Хранитель с Автоматический поиск новых и отслеживание перемещенных баз
Хранитель 5.0.4

----------


## mhome

> всем привет! Такая проблема в 1с 7.7 постоянно отваливаеться путь выгрузки документов для клиент банка,помогите пожалуйста не че не могу сделать:( директор уже задолбал:mad:
> 
> _Добавлено через 35 минут 7 секунд_
> Привет все! у меня токая проблема ,постоянно отваливаеться путь в 1с 7.7 к файлу выгрузки клиент банка! сам файл лежит на серваке, когда подкл. именно ты папку где он лежит то пишет католог не найден(( путь не длиныый в да нный момент он такой\\серв\папка\папка\сам файл.помогите пожалуйсто что можно сдеать?


Была такая трабла после переустановки сервака. Скорей всего менялся сетевой путь к папке. Встречный вопрос, папку с диска на диск не перебрасывал, общий доступ открыт на диск или только на папку? На всякий случай попробуй зайди локально на сервак и отмени общий доступ к папке, затем "Применить"-"Ок", а затем снова разреши общий доступ. Мне помогло.

_Добавлено через 7 минут 40 секунд_



> вопрос по 1с(версия 8): нужно на предприятии переставить винду,но столкнулся с реальной проблемой,ведь она в себе хранит все данные,как их сохранить и потом обратно вернуть на место. В общем где 1с в себе сохраняет данные?!

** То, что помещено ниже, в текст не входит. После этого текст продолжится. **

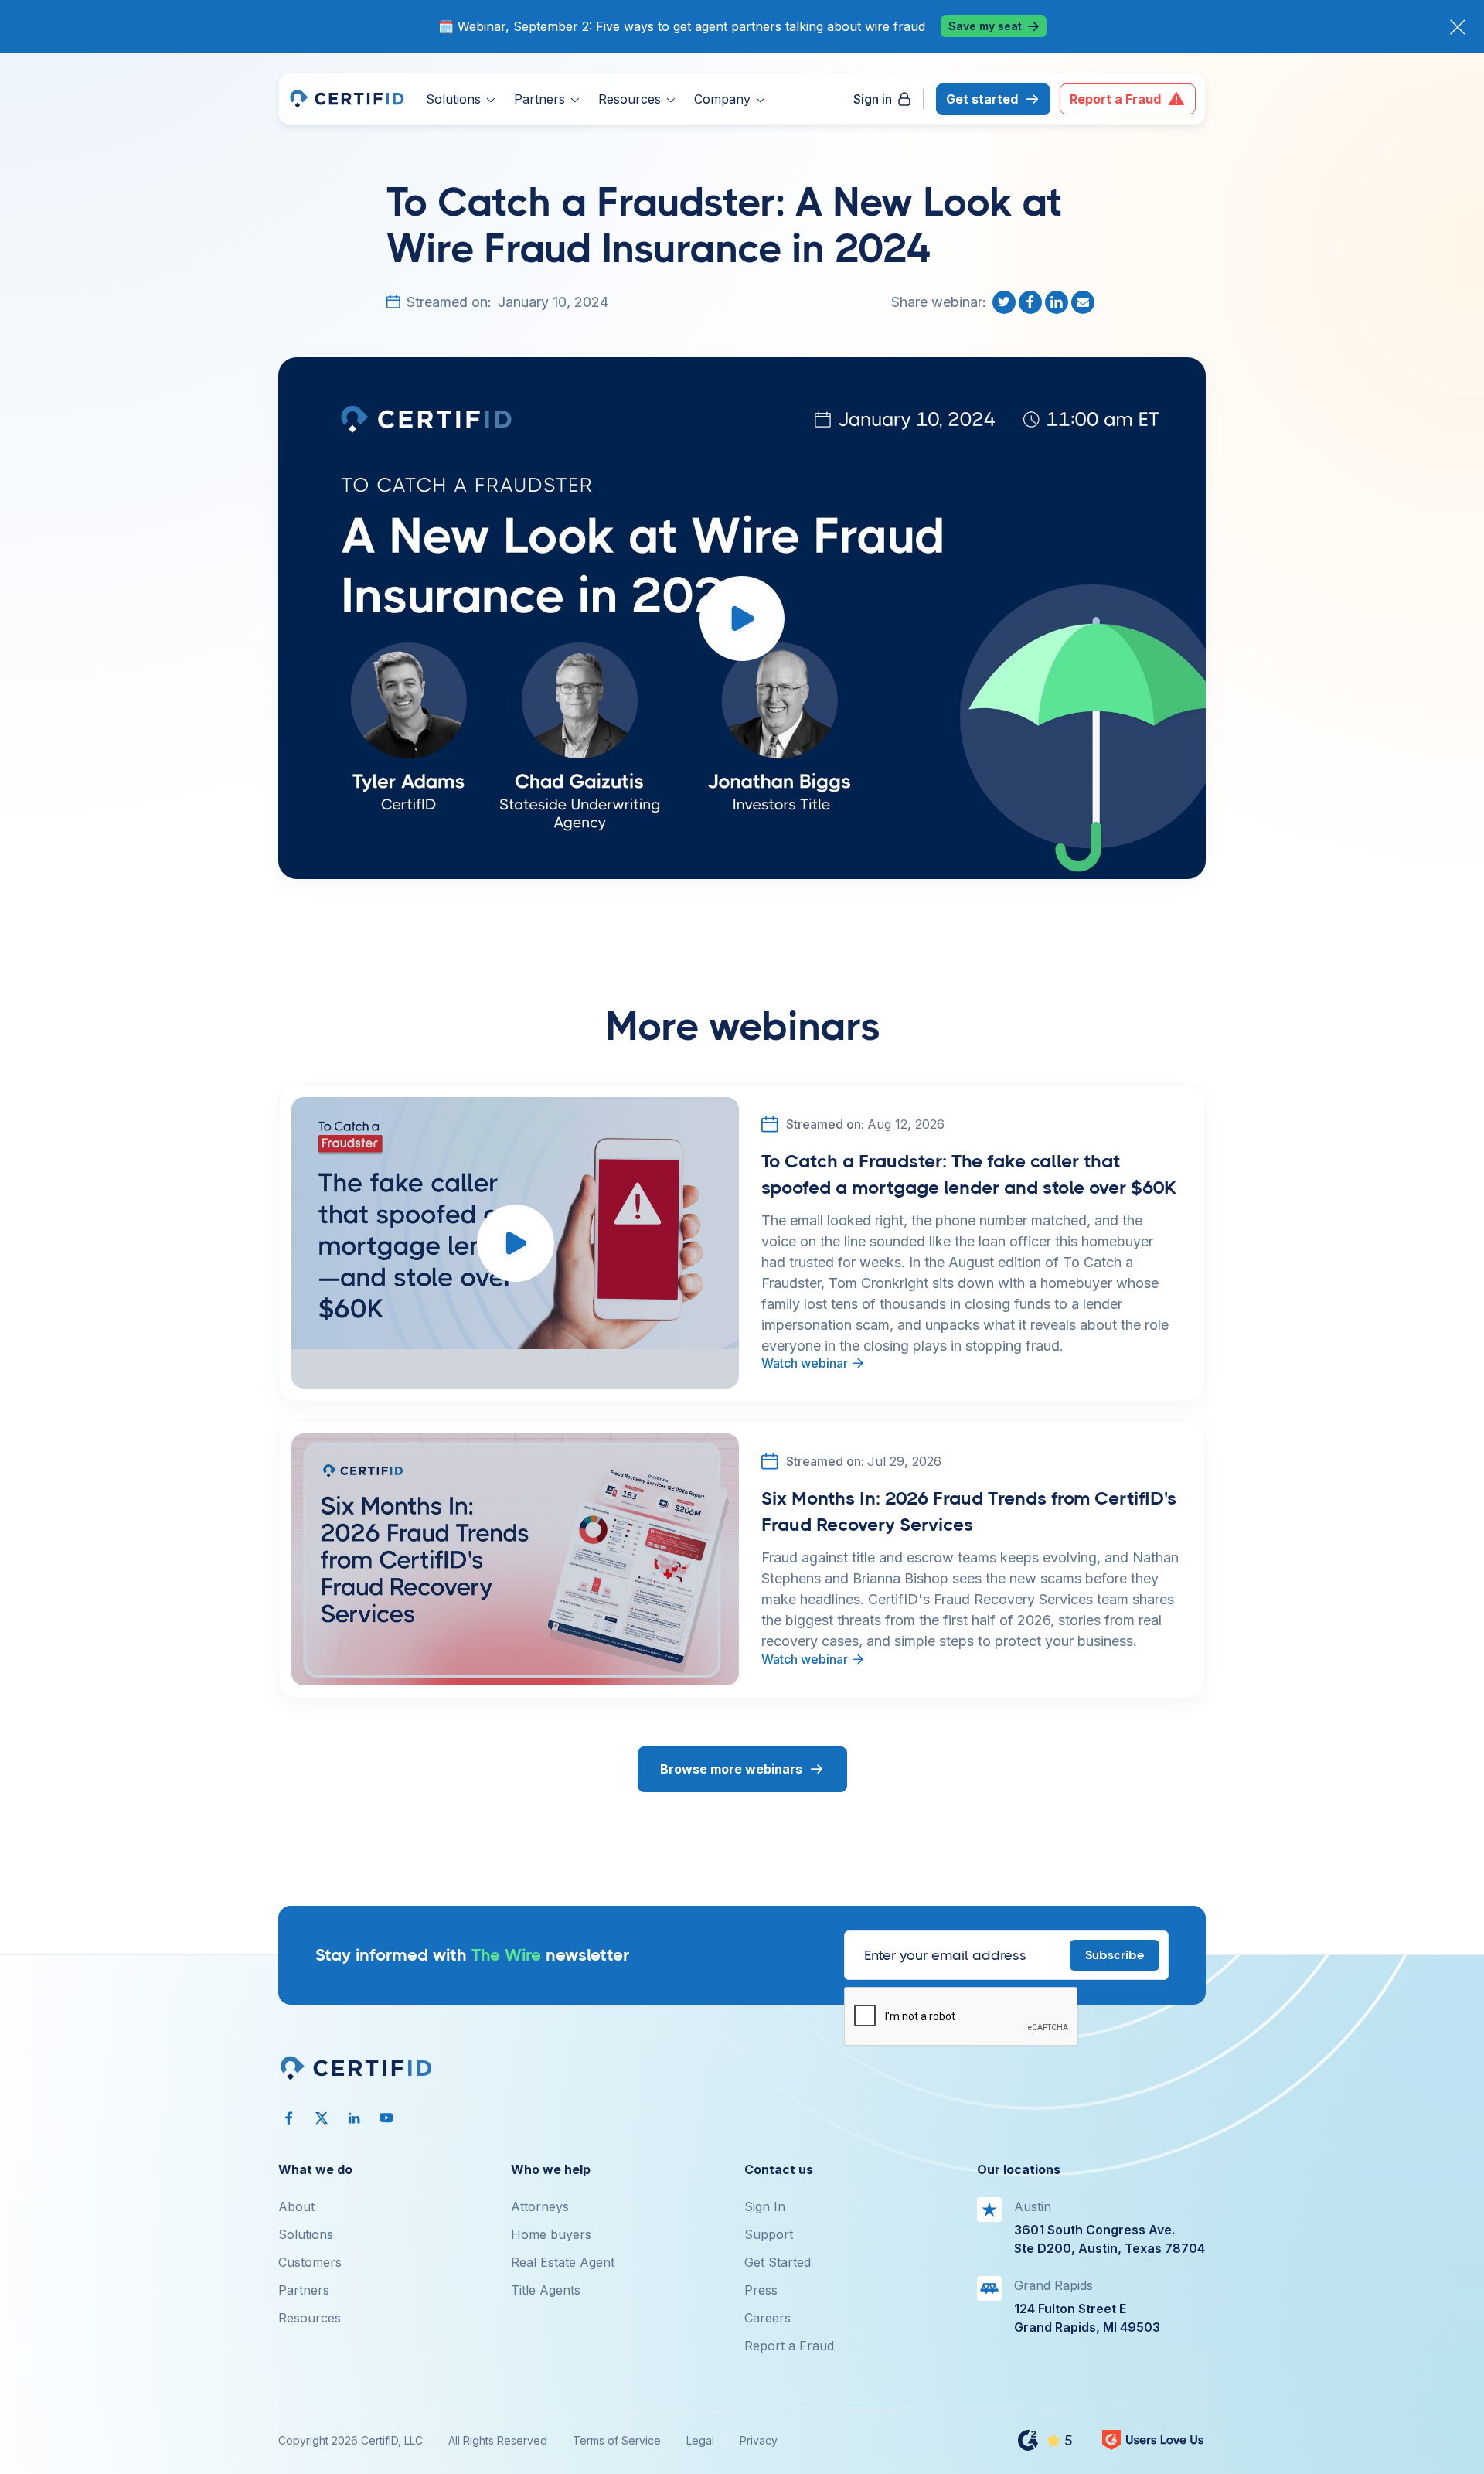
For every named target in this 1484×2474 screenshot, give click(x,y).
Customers (310, 2262)
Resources (309, 2318)
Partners (303, 2290)
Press (761, 2290)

При запуске посмотри путь, где находится база и скопируй в любое место. Потом после (надеюсь удачной) переустановки сервера и установки 1с добавишь базу через пункт "Добавить"->"Добавление в список существующей информационной базы"

----------


## Nimfa2522

Добрый день! подскажите как разблокировать торговлю и склад?

----------


## sylja

Del:
Ну насколько я поняла, то в оболочке просто надо добавить еще одну компанию.
Нужно сделать копию базы, далее при запуске в окне "добавить", в открывшемся диалоговом окне дать ей название и прописать путь к ней...
Ну если я только правильно поняля....

А МНЕ!!! ХЕЛП!!! Очень нужна конфигурация: 1С предприятие. Бухгалтерия версия 4.5 для Windows7. Хотя бы с обновлениями за 2009 год. Все что находила просто не ставится на комп...:confused:

_Добавлено через 2 минуты 12 секунд_
О забыла! У меня версия не запаролена...Ищу НЕ лицензию, и бесплатную.
Буду признательна за помощь:yes::yes::yes:

----------


## Olegapx

Обновился с 496 на 512 бух.7, после чего в разделе Справочники->Сотрудники, при выборе у сотрудника вкладки Налоги и отчисления и добавлении вида вычета, данных видов нет, список выскакивает и вместо видо только скобки - (). Подскажите, кто знает в чем проблема. Спасибо!

----------


## SkrebAE

После загрузки релиза 961 стало выскакивать сообщение с требованием подтвердить легальность обновления. Отмечаю, что легально, но при следующем входе опять то же самое. Сейчас обновился на 962 релиз. Без изменений. Что делать?

----------


## mastodont1

Товарищи, инересует отзывы по конфам "1С-Рарус: Ресторан+Бар+Кафе" и "1С-Рарус: Общепит". Кто пользуется отпишитесь, насколько удобны и функциональны. 
Например интересует воспрос можно получать информацию по кассовым чекам. Количество проданых блюд в каждом чеке, сумма и т.д.

----------


## groozzz

Доброго времени суток. Сам я человек от тонкостей 1С далекий, но как видно придется научиться. Обновил релиз "Бухгалтерский учет 4.5", скачал регламентированные формы отчетности за 2й квартал 2010, качал Бюджетная отчетность кажется(с этого форума). При формировании отчетов по нажатию "Заполнить" выдает нечто вроде "Значение не представляет агрегатный объект{Размер списка}", при этом для каждой формы (в ПФ РФ или в другие фонды) ссылается на другой файл формы из каталога форм отчетности(думаю это нормально, ведь формы из разных файлов читаются).
В чем  может быть моя ошибка? Скачал не те формы отчетности? Ошибка в данных(утеря информации при скачивании) или еще что-то?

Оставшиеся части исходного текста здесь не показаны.